Yes, I think every use of "python" without a filename is dangerous because it will make python look in the current dir for imports.
The tricky thing is that the python call might be somewhere in a shellscript you use. The issue came up when an irc user reported his computer goes bananas when he cds into a certain dir. Turned out he had his shell set up so that it executes some Python onevery cd. In that dir, there was a "types.py". And the shellscript ran some Python that imported "types".
-P
Don’t prepend a potentially unsafe path to sys.path:
* python -m module command line: Don’t prepend the current working directory.
* python script.py command line: Don’t prepend the script’s directory.
If it’s a symbolic link, resolve symbolic links.
* python -c code and python (REPL) command lines: Don’t prepend an empty
string, which means the current working directory.
See also the PYTHONSAFEPATH environment variable, and -E and -I (isolated) options.
New in version 3.11.
Run Python in isolated mode. This also implies -E, -P and -s options.

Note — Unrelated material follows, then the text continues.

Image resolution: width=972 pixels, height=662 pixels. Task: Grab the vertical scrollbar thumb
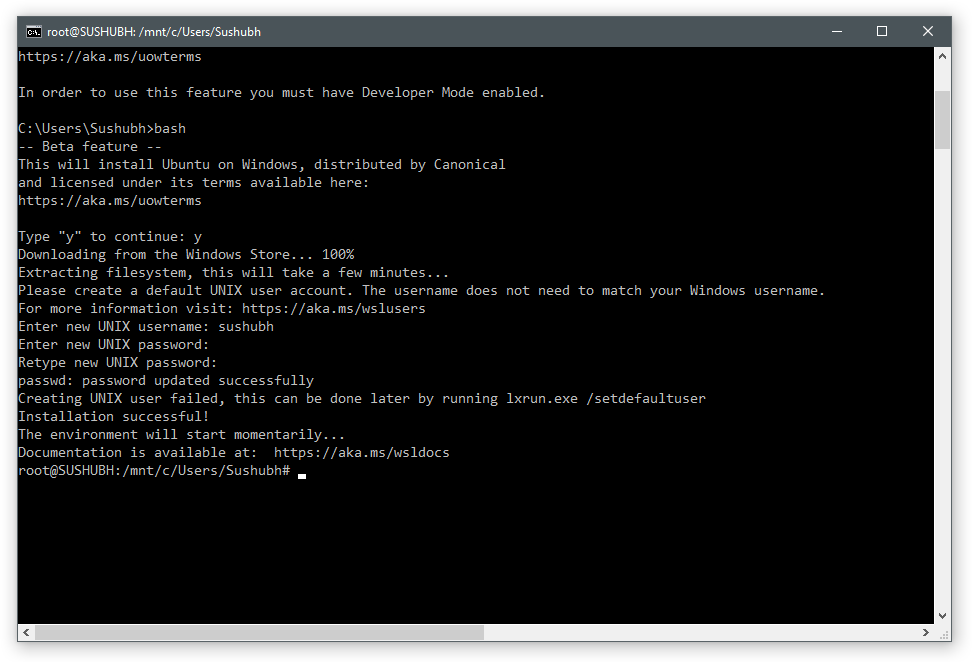pyautogui.click(x=943, y=118)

In isolated mode sys.path contains neither the script’s directory nor
the user’s site-packages directory. All PYTHON* environment variables
are ignored, too. Further restrictions may be imposed to prevent the
user from injecting malicious code.
New in version 3.4.
If you write the python command by hand and are aware of the issue, you can certainly mitigate it.
But if some shellscript you run internally uses some Python via "python -m" or "python -c" running that shellscript is also dangerous. Even if it is completely trustworthy.